### DATA EXTRACT
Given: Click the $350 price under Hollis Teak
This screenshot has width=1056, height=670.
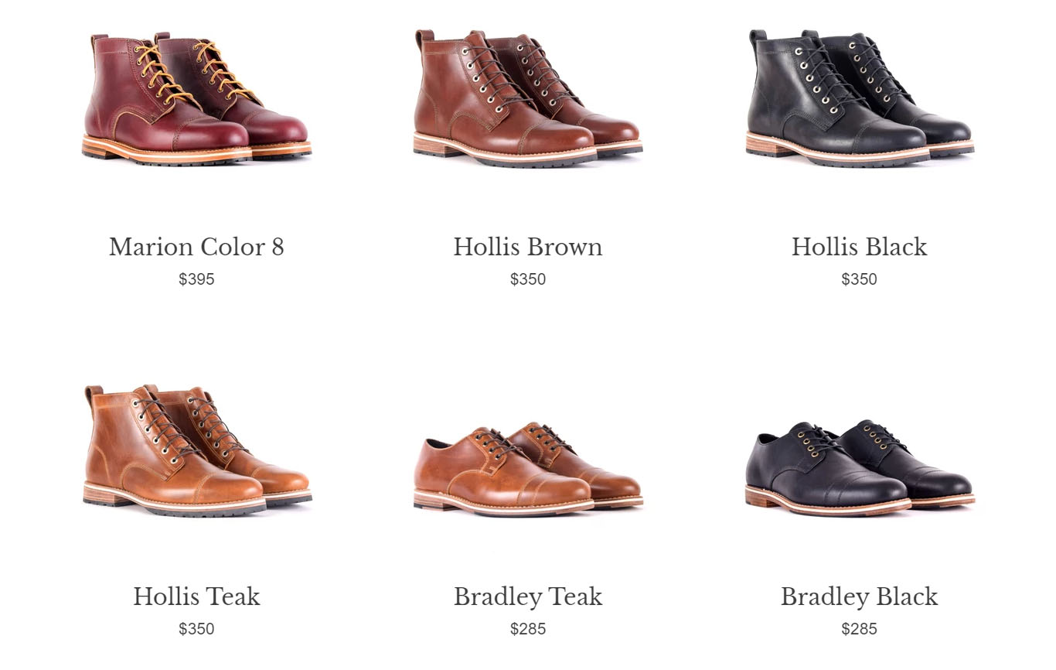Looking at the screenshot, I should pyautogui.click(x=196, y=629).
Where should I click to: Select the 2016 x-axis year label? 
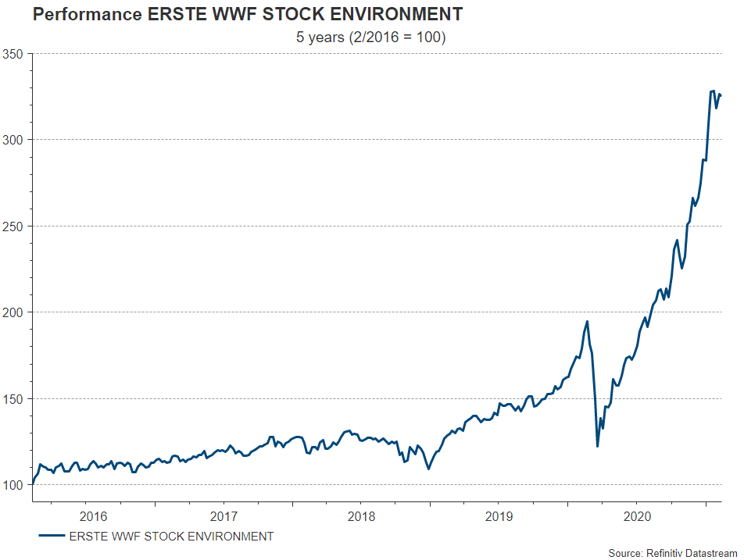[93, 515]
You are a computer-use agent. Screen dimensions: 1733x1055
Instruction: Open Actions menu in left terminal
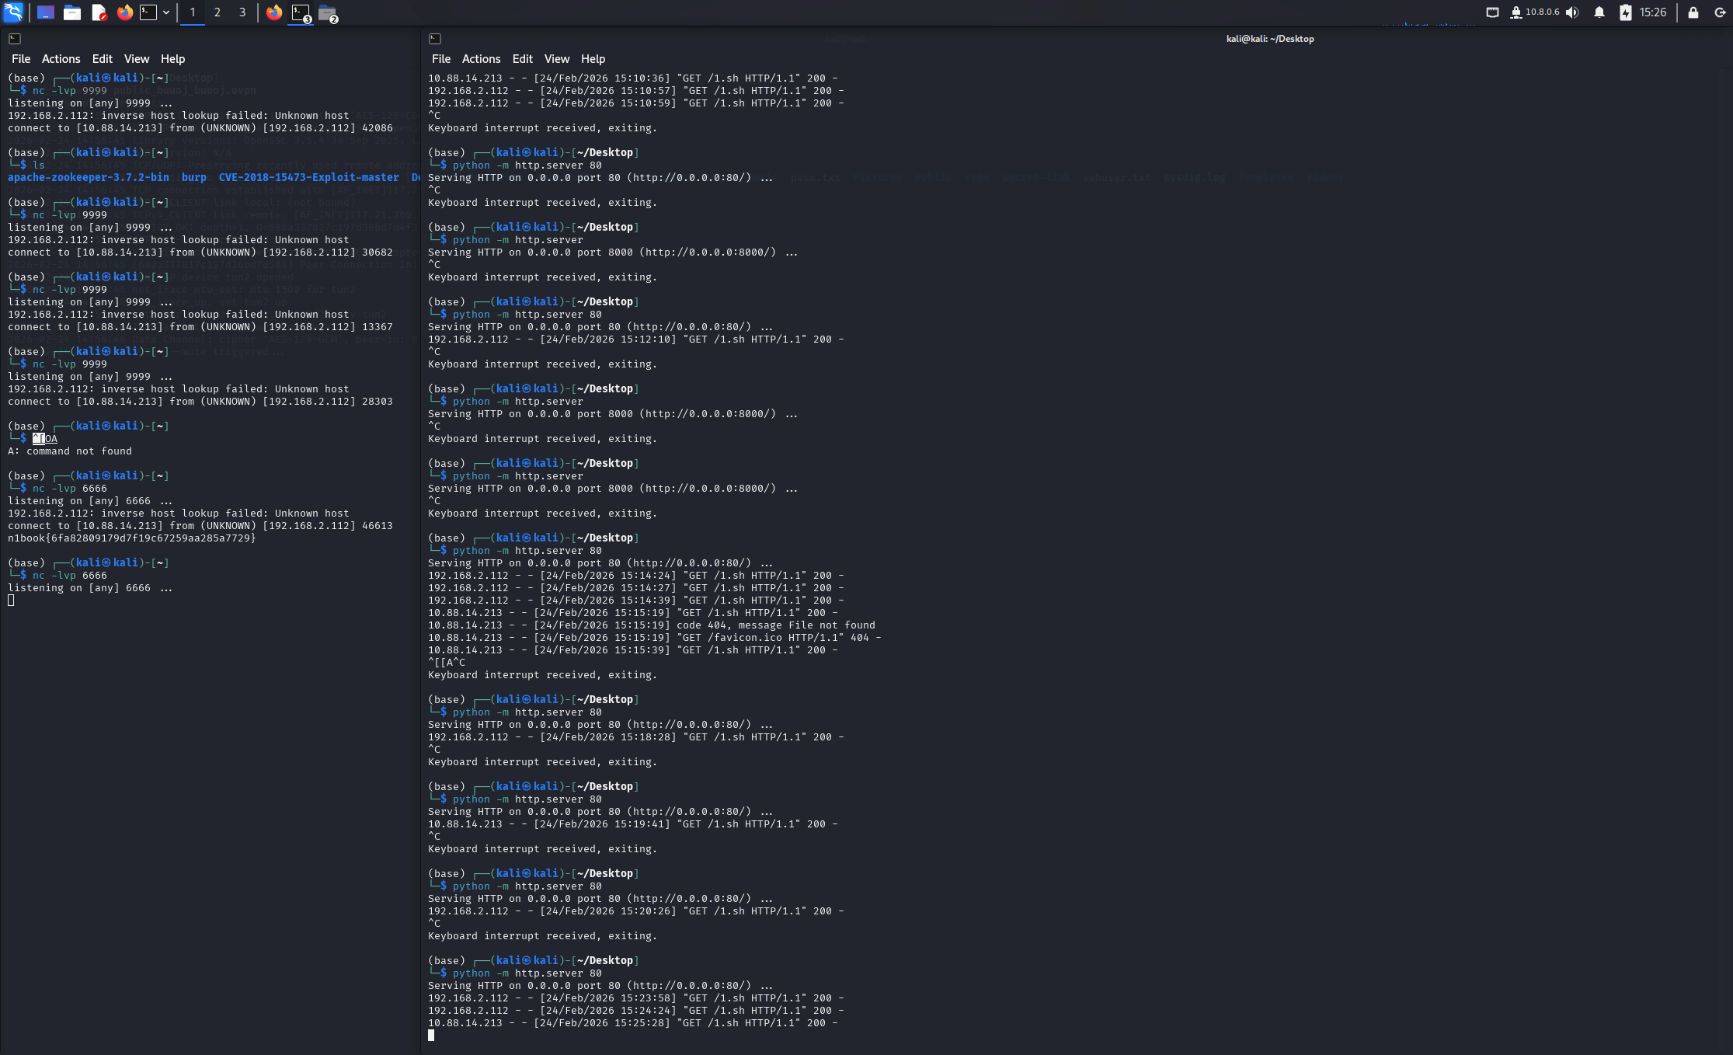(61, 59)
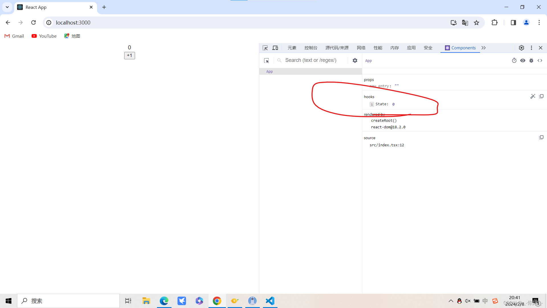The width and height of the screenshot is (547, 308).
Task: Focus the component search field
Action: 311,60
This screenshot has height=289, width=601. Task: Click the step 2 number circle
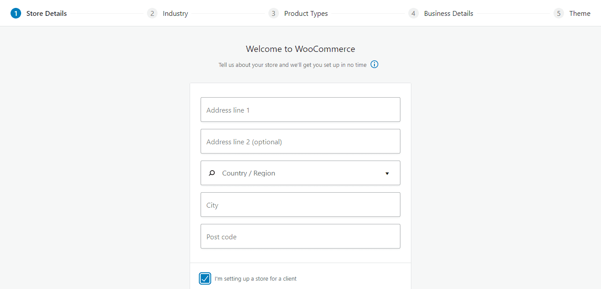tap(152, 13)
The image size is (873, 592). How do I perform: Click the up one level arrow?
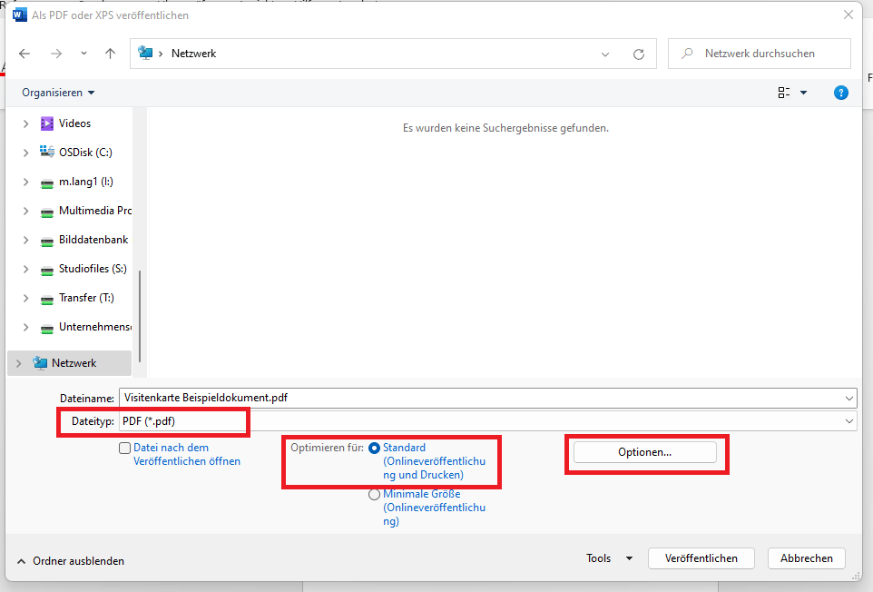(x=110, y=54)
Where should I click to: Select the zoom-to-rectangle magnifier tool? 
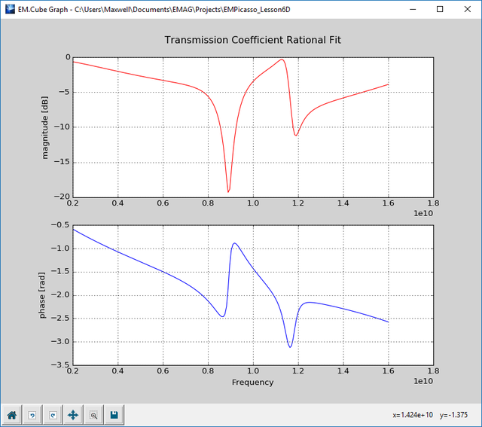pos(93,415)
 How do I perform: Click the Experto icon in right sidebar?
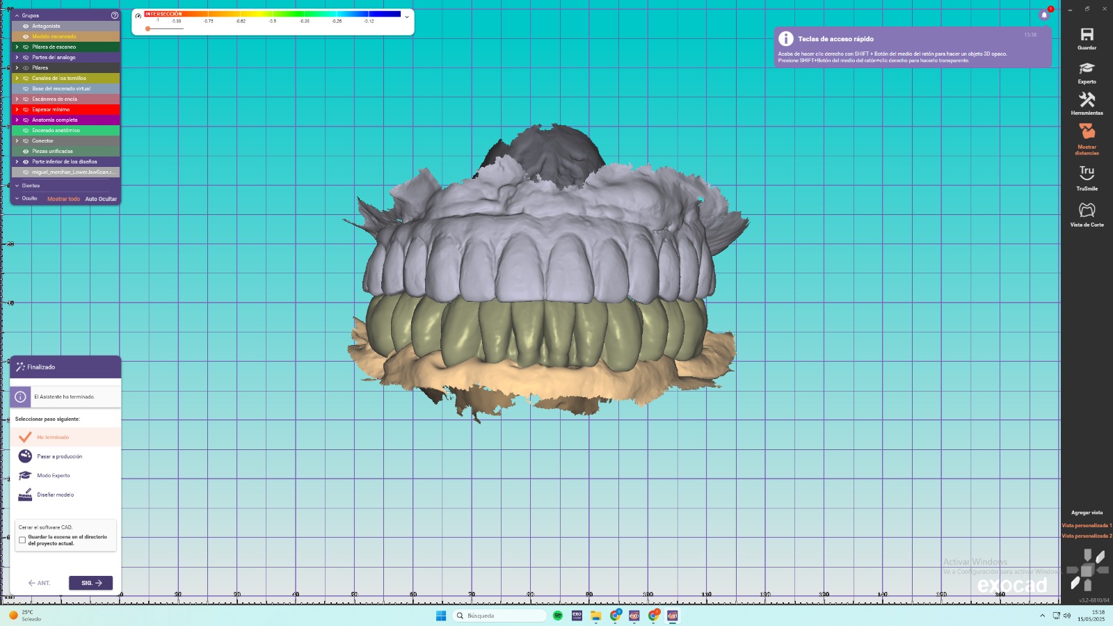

### REQUIRED TASK
Reproduce all of the data above word for word, leaving out the pictures.

### TASK ANSWER
Given: Click the $350 price under Hollis Teak
This screenshot has width=1056, height=670.
Looking at the screenshot, I should pyautogui.click(x=196, y=629).
Where should I click to: Select the 2016 x-axis year label? 
[93, 515]
You are a computer-use agent. Screen dimensions: 1733x1055
Instruction: Open Actions menu in left terminal
(61, 59)
The width and height of the screenshot is (547, 308).
Task: Focus the component search field
Action: 311,60
This screenshot has height=289, width=601. Task: Click the step 2 number circle
tap(152, 13)
The image size is (873, 592). How do I perform: Click the up one level arrow?
(x=110, y=54)
Where should I click to: Select the zoom-to-rectangle magnifier tool? 
pos(93,415)
 How do I perform: Click the Experto icon in right sidebar?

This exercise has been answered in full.